A guide to store cards
Handle with care. That’s the most important thing to know about store cards. They can be useful if you’re disciplined enough to always pay back what you owe each month, but if not they can be expensive – so check whether other credit options are better.
How they work
A store card is basically a credit card you can only use with one high street chain or group.
Like with a credit card, you can use a store card to buy things on credit and pay off the bill at the end of the month.
And just like with a credit card, there are charges and interest if you don’t pay the minimum payment on time.
These can be higher when compared to some credit cards.
You might be asked if you have a store card or if you would like to have one at the till when you pay for your shopping.
They can come with an initial discount which sometimes gets offered only after the first seven days – perhaps 10% off purchases for three months – and extras such as money-off vouchers, cardholder-only reductions, or free delivery when you buy online.
You must be at least 18 to get one. As with any credit card, you’ll also need to undergo a credit check.
Not to be confused with…
Be careful not to confuse store cards with credit cards linked to shops.
Tesco, Sainsbury’s, John Lewis, Marks & Spencer and Asda all offer a store-branded credit card which can be used anywhere and not just in the named shop.
And store cards are not the same as reward cards or loyalty cards.
Reward cards – like Nectar or Tesco Clubcard – allow you to collect points on your shopping which you can use later to get money off your bill or swap for goods and services.
- Discounts and freebies. You might get introductory or occasional discounts or money-off vouchers, usually after an initial period of seven days. But remember, if you don’t pay off your entire bill the interest could cost you much more than the discounts are worth. Read more on this below in the section on charges and fees.
- Can be a good deal with your favourite store. The only time you should consider getting a store card is if you regularly spend a lot with a particular store – and even then, you need to be absolutely in control of your money. You should consider setting up an arrangement to pay your store card bill by Direct Debit so you can be sure not to forget a payment.
- High interest if you go into debt. Store cards often charge much higher interest than your average credit card.
- You can only use store cards to pay for things within that particular high street chain.
- They’re often sold by sales assistants, not financial experts. You should receive information and an adequate explanation of how the card works before signing up. But some sales assistants might not have enough training on the credit aspects. If you’re not sure of anything, ask questions, and make sure you don’t sign until you understand what is involved.
Charges and fees
“I thought I did well getting 10% off a suit with a store card – but I forgot to pay the bill, and ended up paying even more in charges.
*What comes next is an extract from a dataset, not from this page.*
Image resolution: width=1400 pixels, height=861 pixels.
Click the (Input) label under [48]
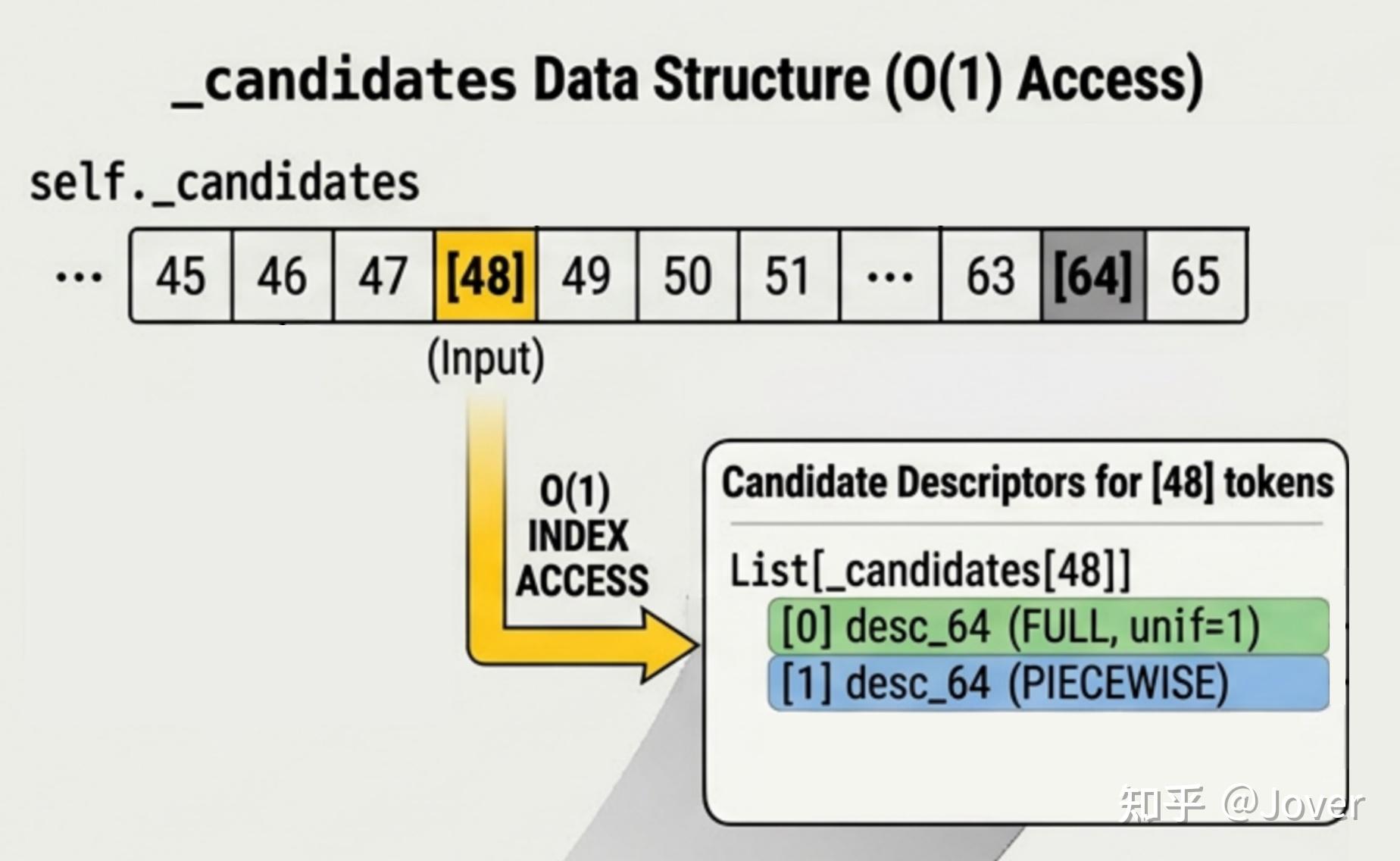486,359
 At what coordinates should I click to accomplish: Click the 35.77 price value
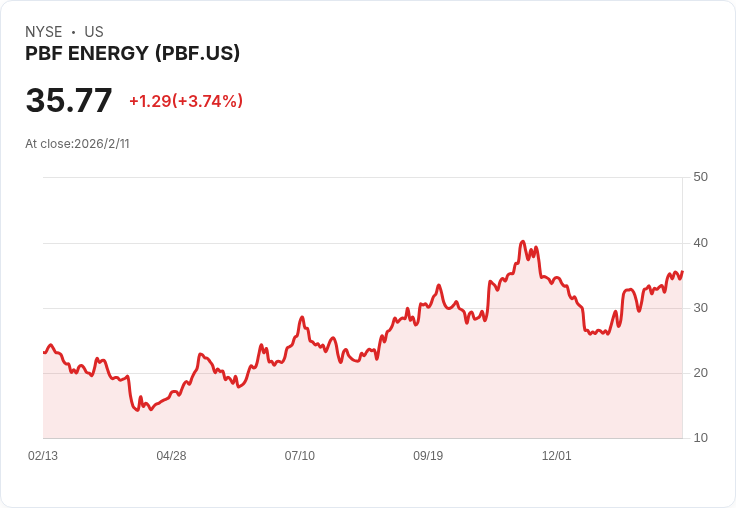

I’ve now cut it up!”
Store cards usually charge far higher interest rates than the average credit card.
Take a look at the Annual Percentage Rate (APR) before you sign up.
It will help you compare the cost with other ways you could borrow depending on how you use the card.
To avoid paying interest, you should always try and pay off your bill in full each month.
Your statement will show you the minimum amount you can pay.
But if you stick to paying just the minimum amount, it will take longer to pay off any outstanding balance you have on your card.
Before you commit
Even if you’re confident you’ll pay the bill in full every month, before you decide to take out a store card compare the store card discounts with cash-back credit cards too, which offer cash-back at all stores.